#### Document excerpt:
* * *
This year in TIC classrooms across the state, a minor change is expected to have big results.
"We're increasing the temperatures in the aquariums about 2 degrees to encourage faster development of the brook trout so they're feeding well one to two weeks prior to the Christmas break," she said. "It's never a dull program. The new brook trout are acting a lot different than last year's brook trout. It's something different every year."
TIC is also "beefing up" its website to include more research information and curricula resources, such as a video of the entire process from spawning to release. And Daniel is encouraging more TIC teachers to combine their fish release events with a family fishing program to lock in the important connection of conservation education, outdoor recreation and a sense of environmental stewardship that may stay with the kids for the rest of their lives.
None of the program's marginal costs are paid through local school taxes. Since 2006, Fish and Boat has provided an average of $55,000 per year to the TIC program, including $10,000 provided for Trout Unlimited's annual TIC grants. The PFBC aquatic education grants come from the Sport Fish Restoration Trust Fund. Local partners and sponsors contribute additional funding.
Since its start, volunteers from Trout Unlimited, watershed groups, conservation districts, conservancies, businesses and independent sportsmen have donated 15,900 hours to TIC. Pennsylvania teachers have focused 23,000 hours of class time on topics related to the program, working them into a variety of scholastic subjects.
Despite a level of independence in each classroom, teachers are required to submit detailed reviews, trouble-shooting emails, expense reports and additional paperwork -- most of it destined for processing by Daniel. Much of it is formatted for her Harrisburg bosses, while "tips and tricks" learned by teachers are shared with others through the TIC website. It's a lot of indoor office work for an accomplished fly angler married to former U.S. national fly fishing champion George Daniel, both of whom would rather be out fishing with their two children.
But Daniel said it's personally rewarding when she gets to interact with TIC students.
"It's a good program that's linked to so many things," she said. "For the kids, it's good for them to know they have a good healthy coldwater system in their backyard."
* * *
#### Listed records:
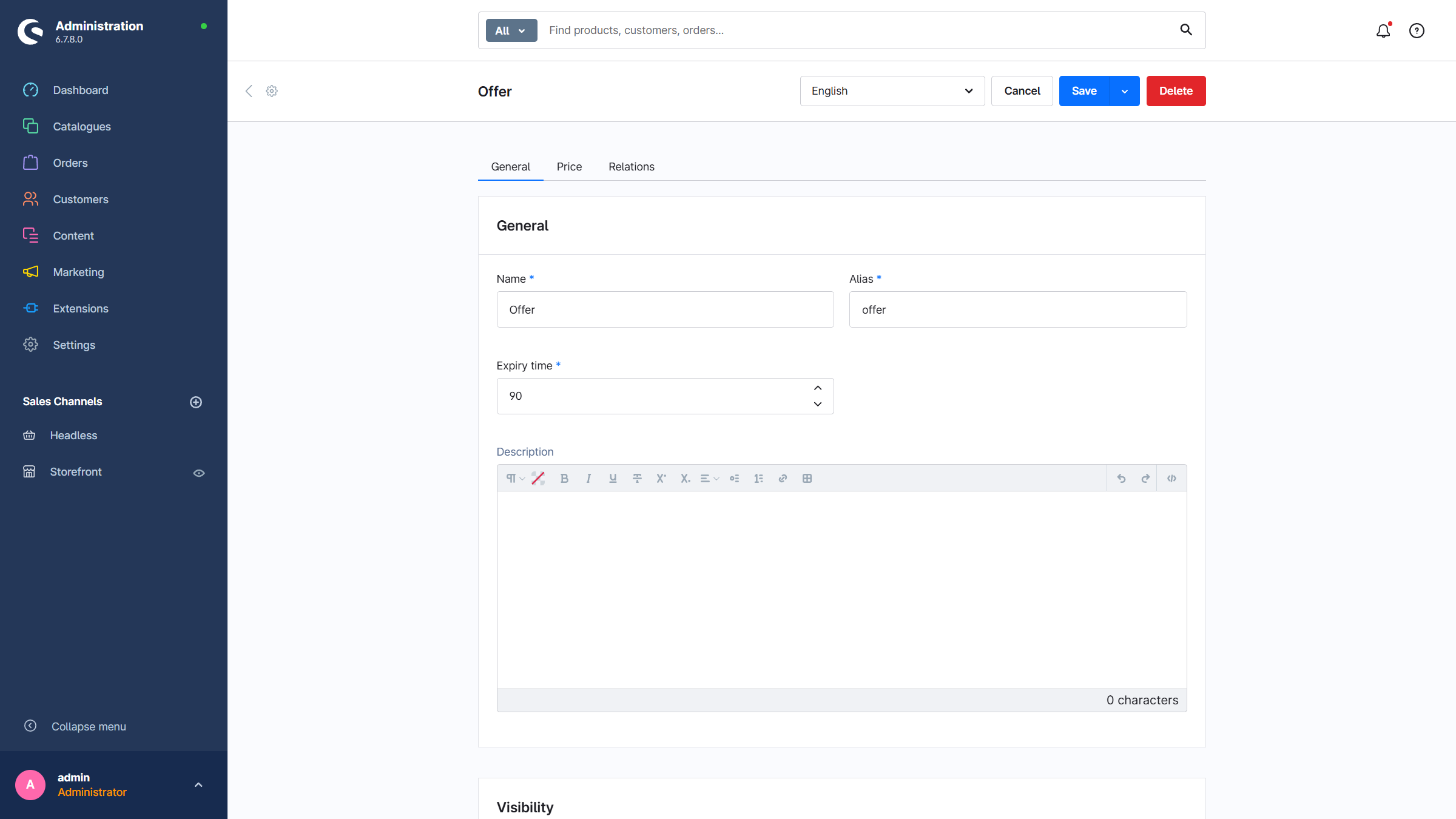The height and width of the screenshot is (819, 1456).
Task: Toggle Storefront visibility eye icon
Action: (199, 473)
* * *
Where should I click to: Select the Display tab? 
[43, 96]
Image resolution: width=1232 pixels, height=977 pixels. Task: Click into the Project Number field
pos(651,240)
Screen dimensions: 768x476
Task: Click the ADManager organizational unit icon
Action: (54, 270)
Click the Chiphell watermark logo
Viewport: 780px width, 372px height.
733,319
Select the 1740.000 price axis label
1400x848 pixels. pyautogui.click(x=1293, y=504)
* * *
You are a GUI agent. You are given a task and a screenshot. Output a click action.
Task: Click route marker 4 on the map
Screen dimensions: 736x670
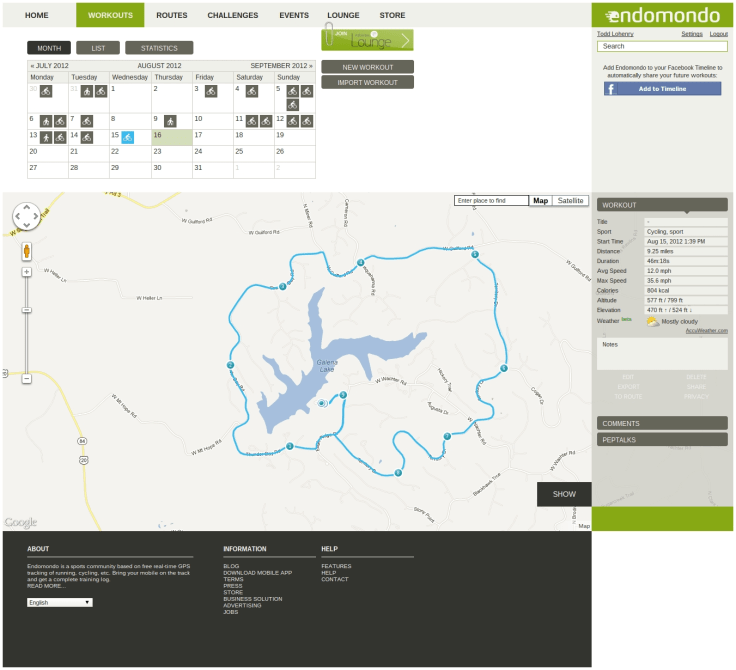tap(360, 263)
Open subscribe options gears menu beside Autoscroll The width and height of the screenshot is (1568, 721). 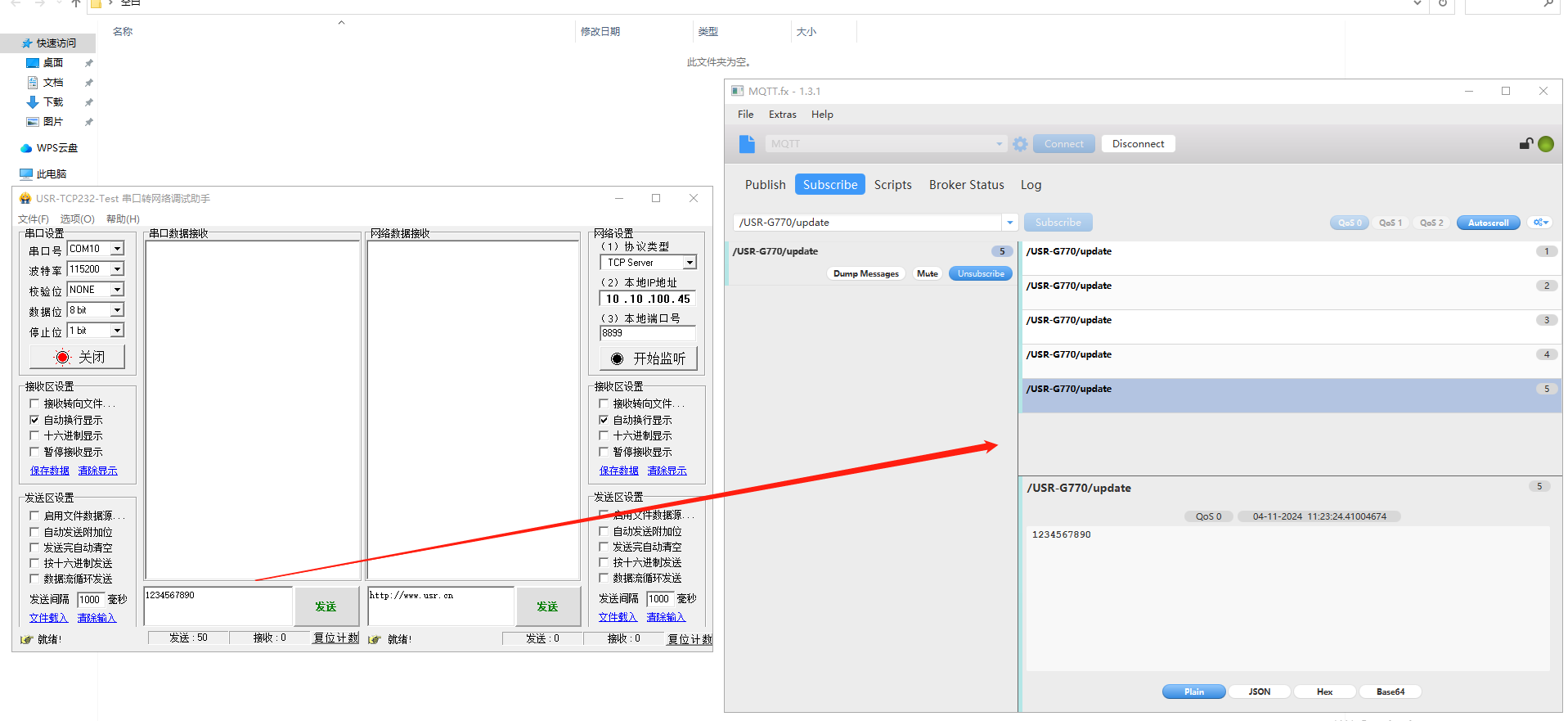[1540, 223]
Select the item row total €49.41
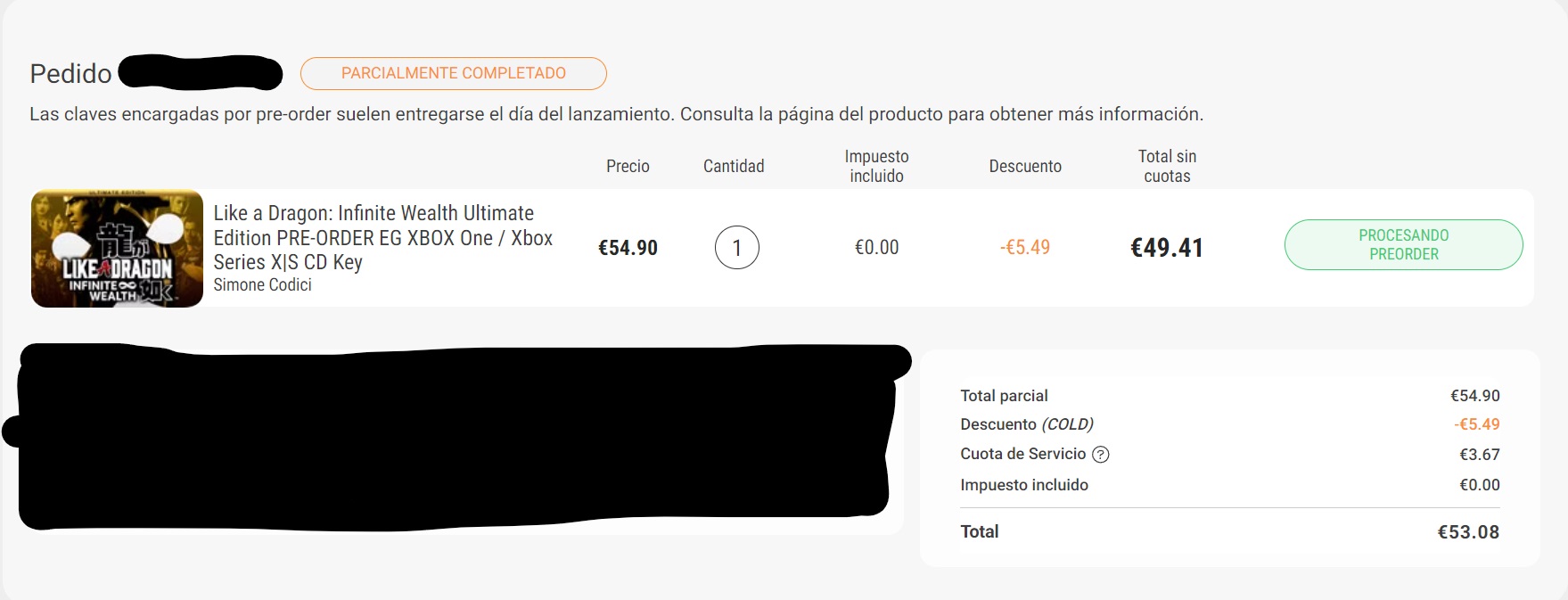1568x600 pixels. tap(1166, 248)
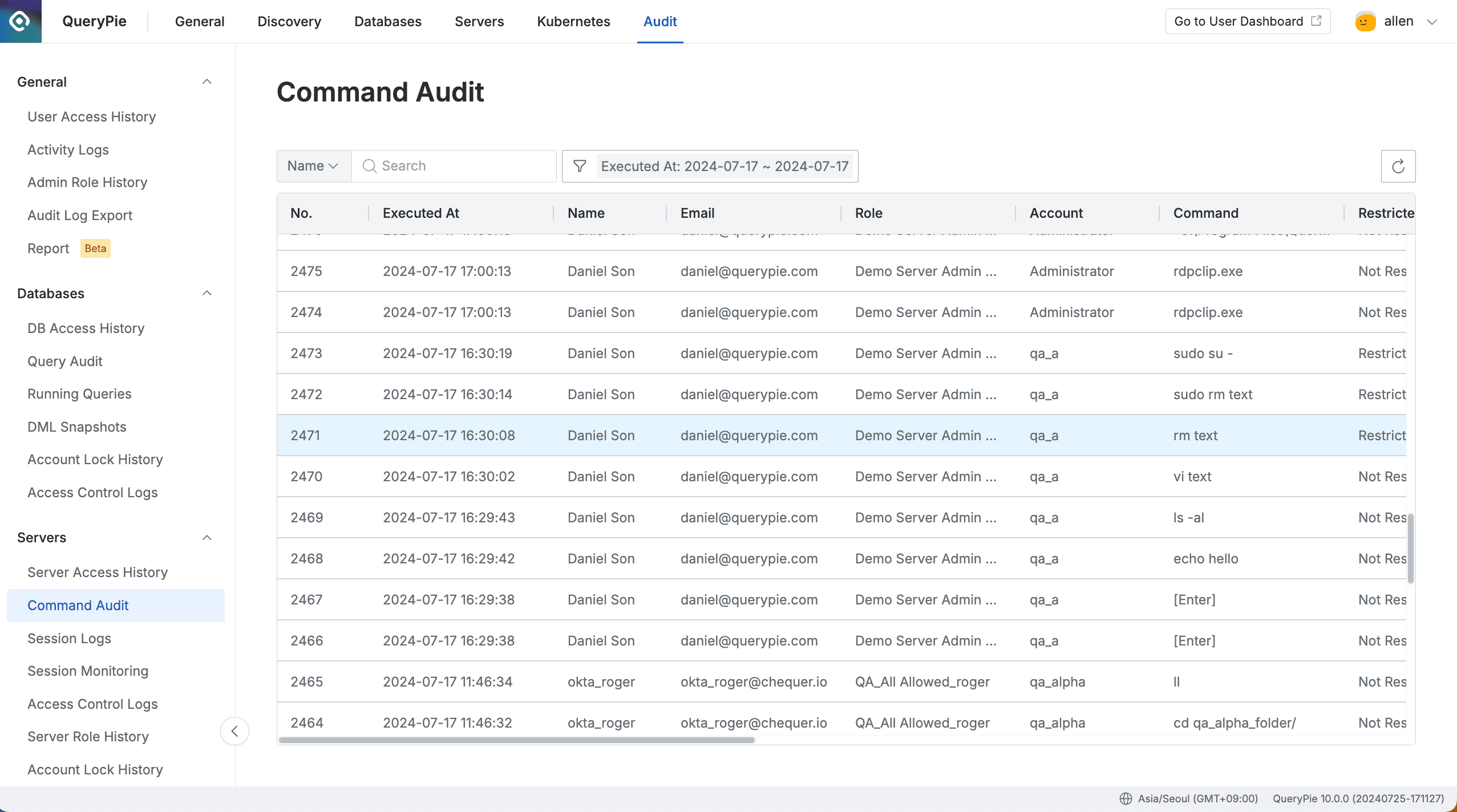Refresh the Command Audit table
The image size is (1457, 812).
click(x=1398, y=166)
* * *
#### What you will do:
1/ Return the passage of the Trout in the Classroom article between "Since its start, volunteers" and "of scholastic subjects.", inclusive.
2/ Please retype the lines of the records between the one holding "Image resolution: width=1232" and the one holding "1400x848 pixels. pyautogui.click(x=1293, y=504)", inclusive.

#### Answers to each task:
1/
Since its start, volunteers from Trout Unlimited, watershed groups, conservation districts, conservancies, businesses and independent sportsmen have donated 15,900 hours to TIC. Pennsylvania teachers have focused 23,000 hours of class time on topics related to the program, working them into a variety of scholastic subjects.

2/
Image resolution: width=1232 pixels, height=977 pixels. Task: Click into the Project Number field
pos(651,240)
Screen dimensions: 768x476
Task: Click the ADManager organizational unit icon
Action: (54, 270)
Click the Chiphell watermark logo
Viewport: 780px width, 372px height.
733,319
Select the 1740.000 price axis label
1400x848 pixels. pyautogui.click(x=1293, y=504)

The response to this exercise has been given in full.